[BEGIN Document passage]

In the year 889, a band of twenty Moorish pirates were driven by a tempest into the Gulf of Grimaud, which washes the shores of Lower Provence. Their predatory habits tempted them to explore the adjacent country; a village was surprised and plundered; and further investigation convinced them of the advantages which chance had thrown in their way for the foundation of a permanent colony. It was indeed an ideal spot for a robber stronghold. The commerce of the Northern Mediterranean was within easy reach. The harbor was retired and capacious. Lofty mountains covered with dense forests surrounded it. From their summits could be discerned the highly-cultivated plains of France, for generations free from the inroads of the marauder, whose inhabitants, ruled by a succession of incapable princes, were wholly destitute of the martial spirit which supplies the neglect of royal protection in a hardy peasantry, and who had been long unaccustomed to the use of arms. Near at hand were the Alps, through whose unguarded passes access was obtainable to the smiling valleys and rich cities of Italy, a country which has been the goal of every military adventurer of Western Europe in both ancient and modern times.

The Moslem freebooters lost no time in apprising their friends and comrades of their discovery. Recruits from Spain, Sicily, and Africa daily swelled their ranks. It was not long before a score of castles—each the seat of a marauding chieftain—crowned the heights overlooking the Gulf of Grimaud and the Forest of Fraxinet. With profound sagacity, these enterprising bandits sold their support to the feudal barons, whose quarrels perpetually vexed the petty states of Provence, always choosing the weakest for their allies. Thus they held the balance of power, and, enriched by the plunder of civil war, acquired each year a larger measure of influence and importance. Their relentless cruelty gave them a weight out of all proportion to their numbers or their valor. Their excesses were the terror of the peasantry. By the end of the ninth century, they had crossed the Alps, threatened Turin, destroyed many monasteries, and laid waste the plains of Montferrat and Piedmont. They established themselves on the Po. In 935 they had advanced to the borders of Liguria. Their depredations extended as far as the city of Genoa. The passes of Mount Cenis and Mount St. Bernard were in their hands. From their strongholds in the Alps they stopped all traffic and levied contributions on every traveller. They carried their arms into Switzerland, and penetrated to the shores of Lake Constance. They burned churches and abbeys under the walls of Marseilles. The city of Nice still bears, in the name of one of its quarters, a souvenir of Saracen occupation.

In France, by reason of its proximity to their colony and the greater facilities it offered to their movements, their incursions were more frequent and disastrous. Much of the level country was depopulated. In the strongest cities alone was security to be found. Almost the entire territory of Provence, Languedoc, and Dauphiné was at one time subject to the visitations of this awful scourge. So strongly had these daring banditti intrenched themselves in the mountains of Southwestern Europe, that the princes in whose dominions they were found were unable to dislodge them. It is hinted by Liutprand that the embassy of John de Gorza had for its principal object the cessation of their ravages, through the intervention of the Khalif, a statement by no means improbable.

[END Document passage]
[BEGIN Material supplied]

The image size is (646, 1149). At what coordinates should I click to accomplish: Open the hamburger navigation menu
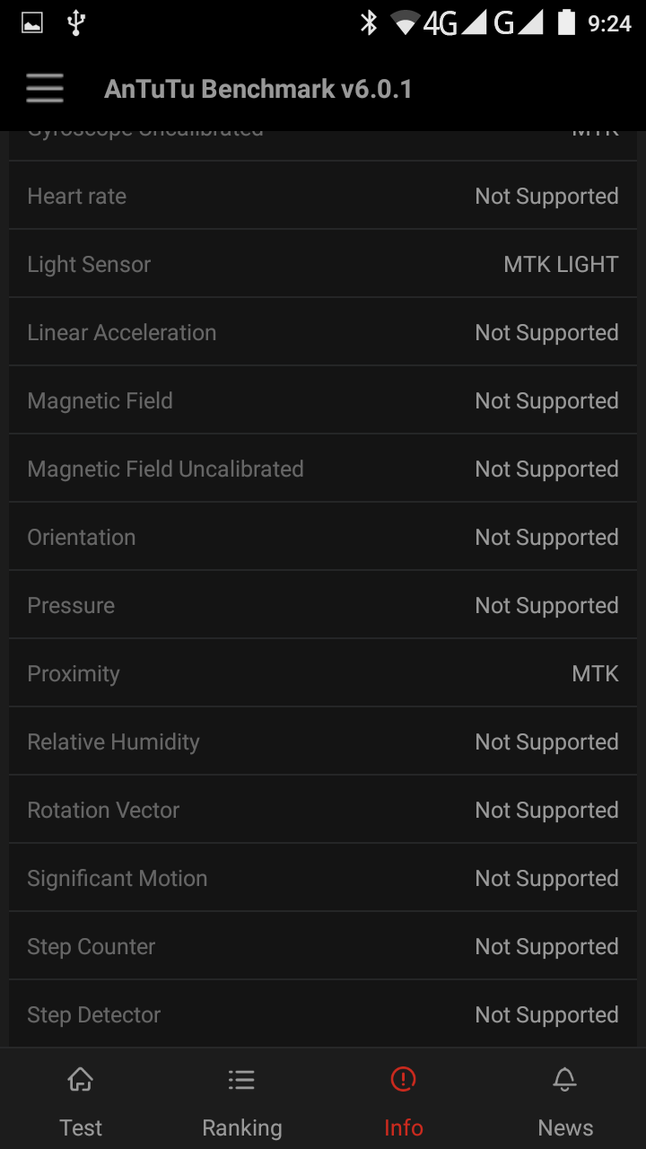coord(45,89)
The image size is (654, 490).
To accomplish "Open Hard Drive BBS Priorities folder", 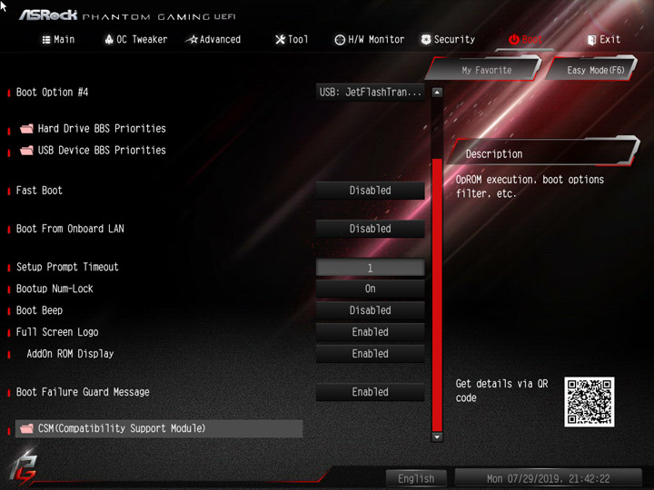I will 93,128.
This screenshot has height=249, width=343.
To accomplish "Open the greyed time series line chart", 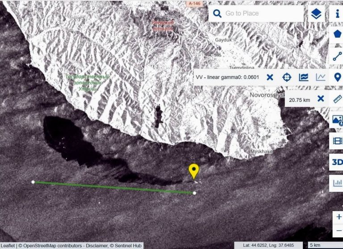I will pos(321,77).
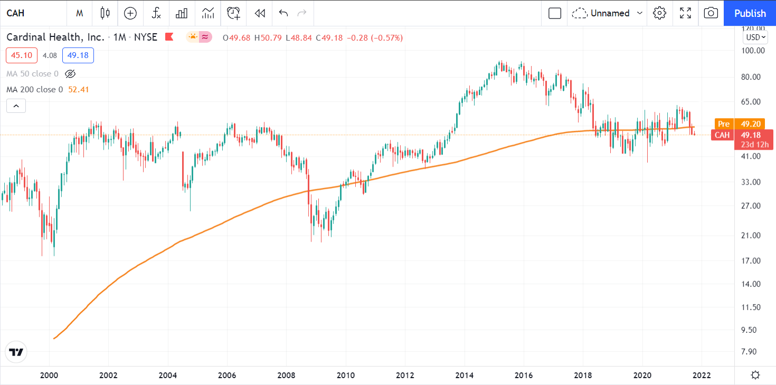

[END Material supplied]

**Work instructions**
1 – For the text about the Moorish pirates in Provence, say whether each statement agrees with it: (a) the pirates first reached the Gulf of Grimaud by deliberate design; (b) the freebooters allied themselves with the weakest of the feuding barons; (c) by 935 they had advanced to the borders of Liguria. Answer yes or no for each and quote the deciding words.
2 – Reproduce the stretch of the text about the Moorish pirates from "In France, by" through "no means improbable.".

**Answers for this exercise**
1 –
(a) No: "were driven by a tempest into the Gulf of Grimaud"
(b) Yes: "always choosing the weakest for their allies"
(c) Yes: "In 935 they had advanced to the borders of Liguria."

2 –
In France, by reason of its proximity to their colony and the greater facilities it offered to their movements, their incursions were more frequent and disastrous. Much of the level country was depopulated. In the strongest cities alone was security to be found. Almost the entire territory of Provence, Languedoc, and Dauphiné was at one time subject to the visitations of this awful scourge. So strongly had these daring banditti intrenched themselves in the mountains of Southwestern Europe, that the princes in whose dominions they were found were unable to dislodge them. It is hinted by Liutprand that the embassy of John de Gorza had for its principal object the cessation of their ravages, through the intervention of the Khalif, a statement by no means improbable.